Effective Job Search


Try following these four steps to jumpstart your stalled search:

1.Think quality, not quantity
I don't want to hear that you've answered 200 ads or listings or that you've mailed your resume to 500 companies. That just shows you've mastered your word processor's mail merge function. A job search is not about numbers -- it's about quality contacts. There's no way you can personalize and customize your resumes and cover letters to appeal to 500 employers. So, keep the number down to a manageable amount. You're better off contacting 20 employers per week than 200, if those 20 contacts are quality ones.

2.Troubleshoot the tools of your search
Make sure that the tools of your search are up to par. Problems with your resume, cover letters, references, interviewing technique, or phone manner can turn off prospective employers in a flash. Go back over your written materials to check for typos, misspellings, and other errors and to make sure they're strong marketing tools, not just dry documents. Get other people to look at them and pick up on any problems you've overlooked. Do the same critique of your interviewing style and phone communication techniques. Ask trusted friends or colleagues to conduct mock interviews or phone calls with you to try to identify any flaws in your approach.

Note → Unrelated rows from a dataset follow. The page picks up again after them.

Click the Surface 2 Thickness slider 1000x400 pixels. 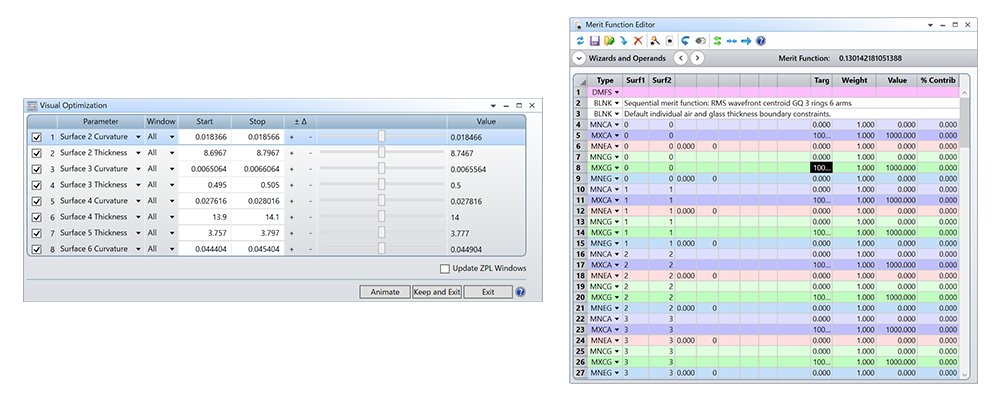tap(382, 153)
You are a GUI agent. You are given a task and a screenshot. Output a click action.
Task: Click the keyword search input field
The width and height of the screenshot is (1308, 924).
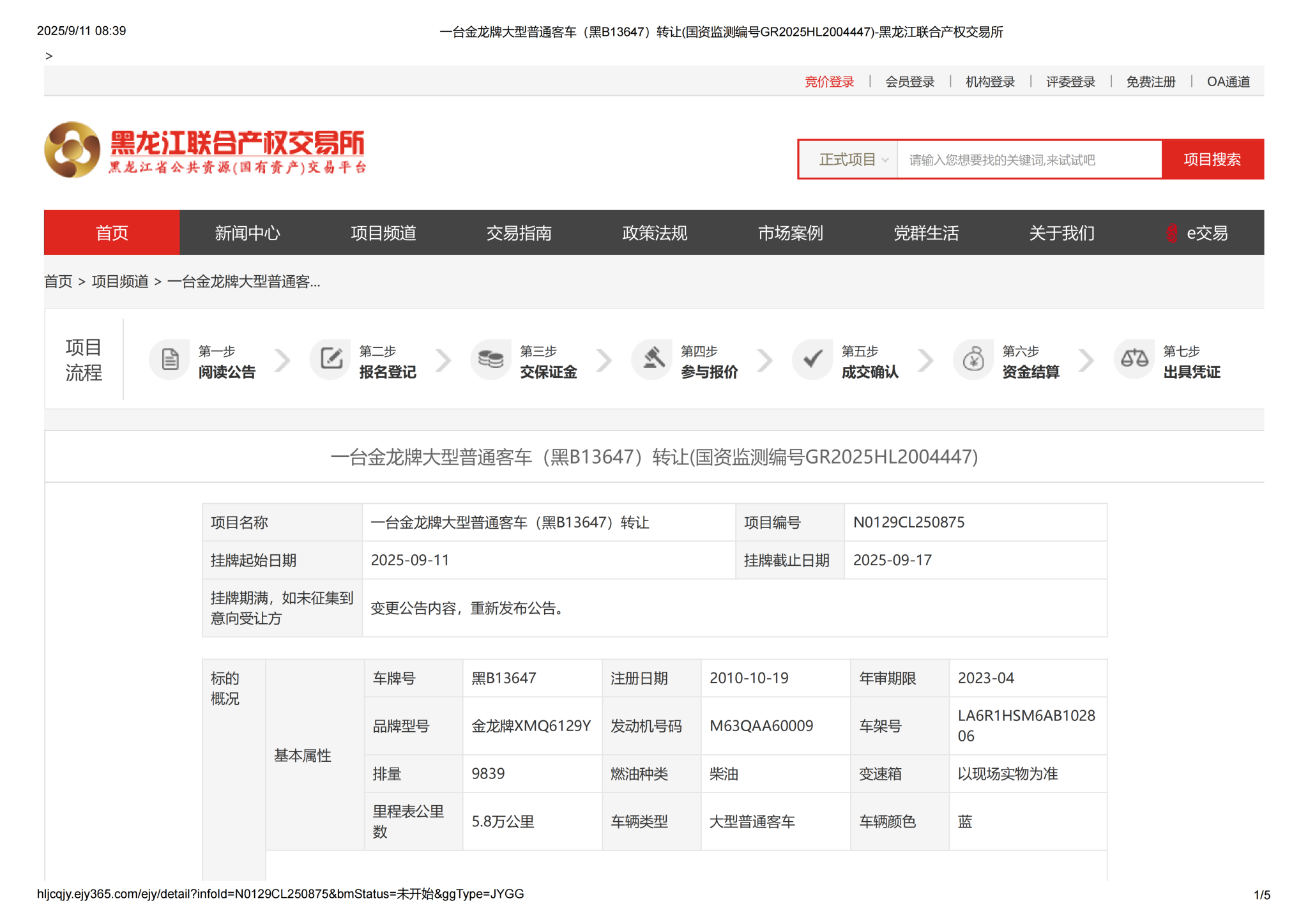click(1028, 160)
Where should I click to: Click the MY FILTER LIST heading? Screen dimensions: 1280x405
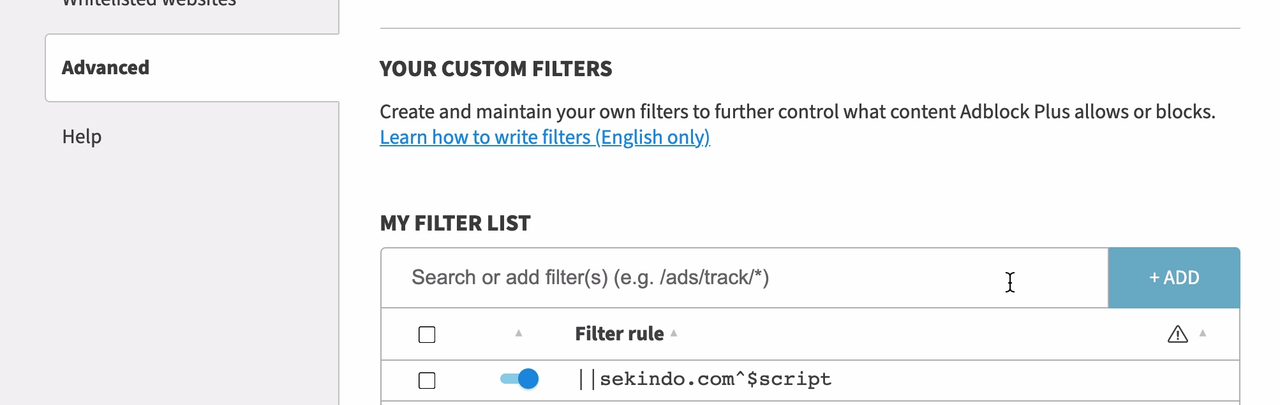(x=455, y=223)
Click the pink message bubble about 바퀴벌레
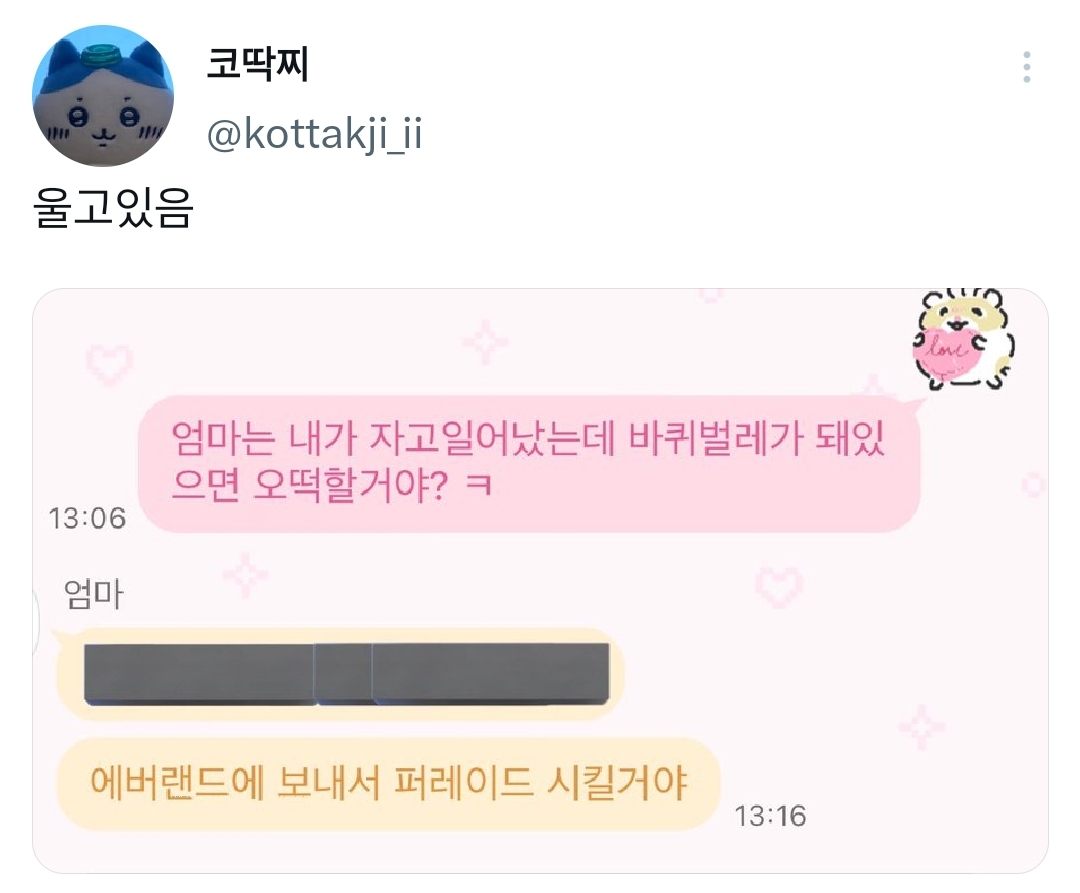 (x=528, y=463)
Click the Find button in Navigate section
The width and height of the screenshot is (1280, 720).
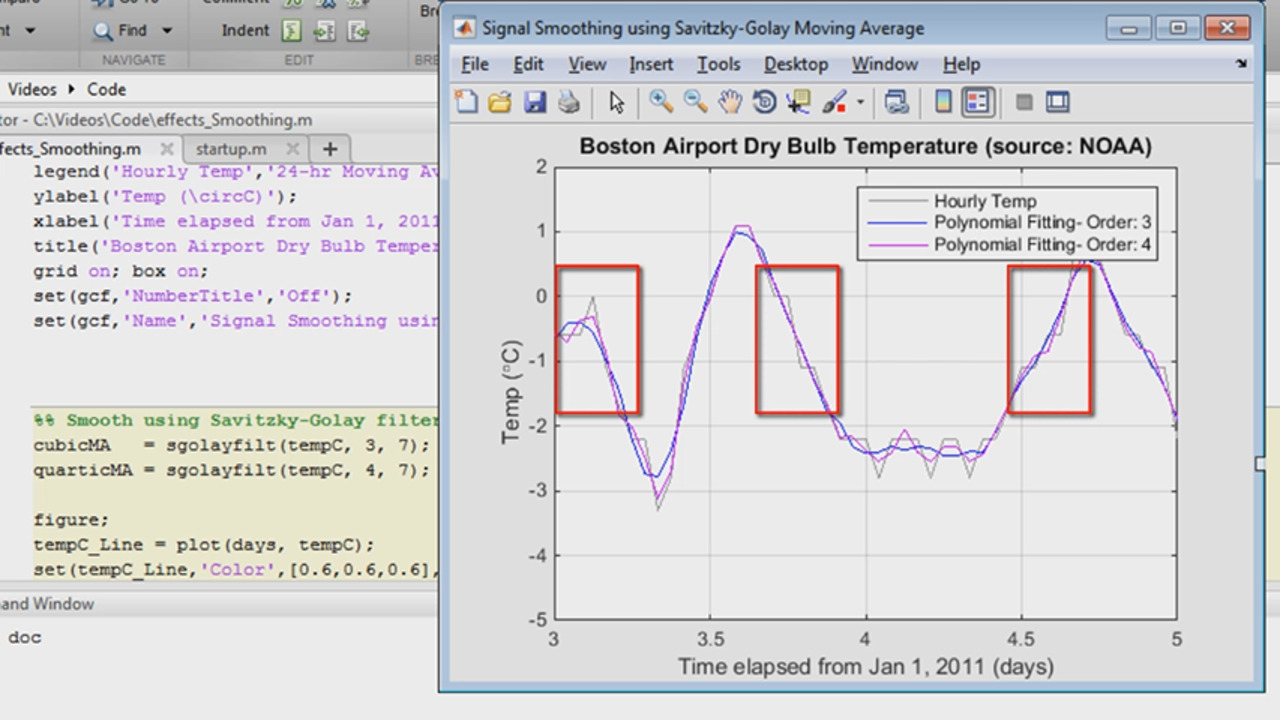coord(121,31)
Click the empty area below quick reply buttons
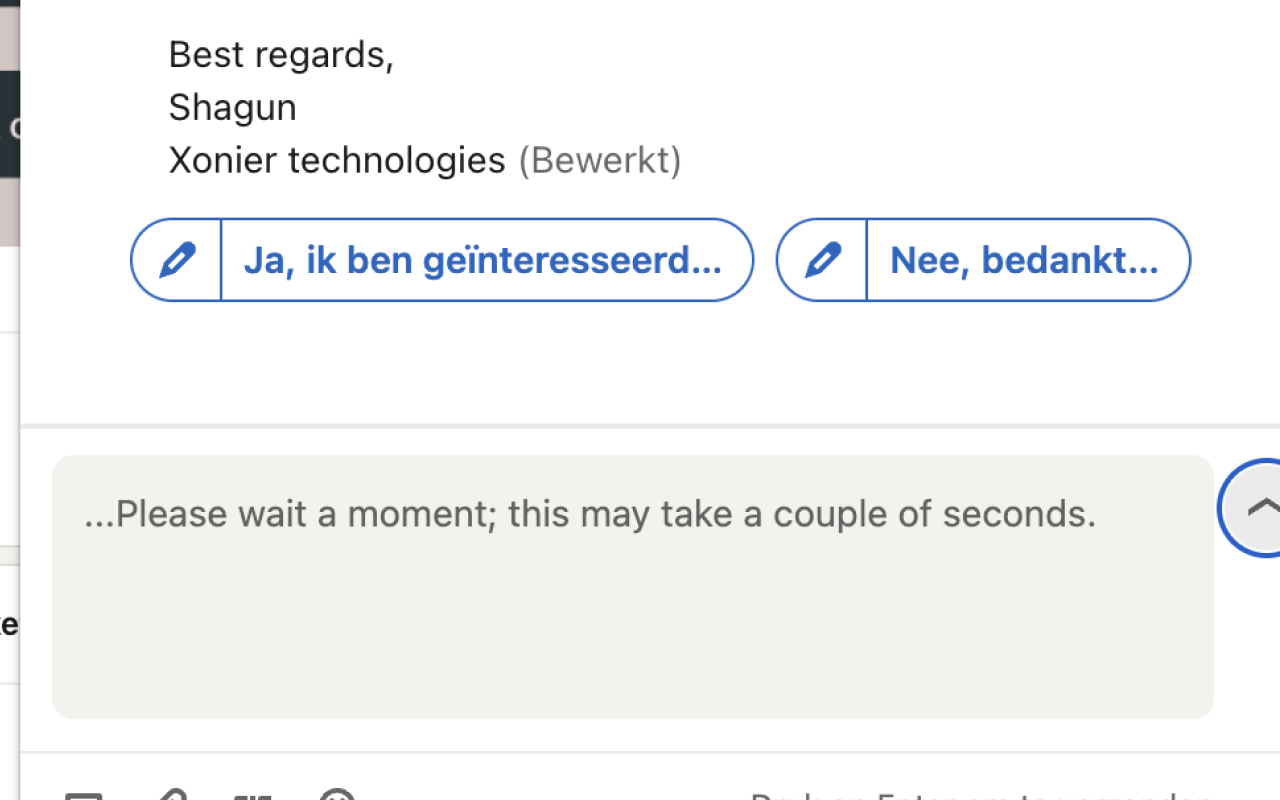This screenshot has height=800, width=1280. coord(650,362)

3.Jumpstart your networking
Sometimes job hunting can feel like exploring the dark side of the moon. You've launched hundreds of resumes into cyberspace and left Countless messages in the never-never-land of voice mail, but you've found no signs of life. What your job search needs is some old-fashioned human contact. Get up off your duff and go to a meeting, conference, seminar, party, or any event where you can talk to people who might be able to give you advice or leads to jobs.

4.Get professional help
Job hunting can be a lonely and confusing process. You may not have the knowledge required to troubleshoot your resume and brainstorm new search strategies. You may need some moral support before you venture out into the sometimes intimidating world of networking. If you don't want to go it alone, or think you could benefit from some expert advice, consider meeting with a career counselor or professional job search coach.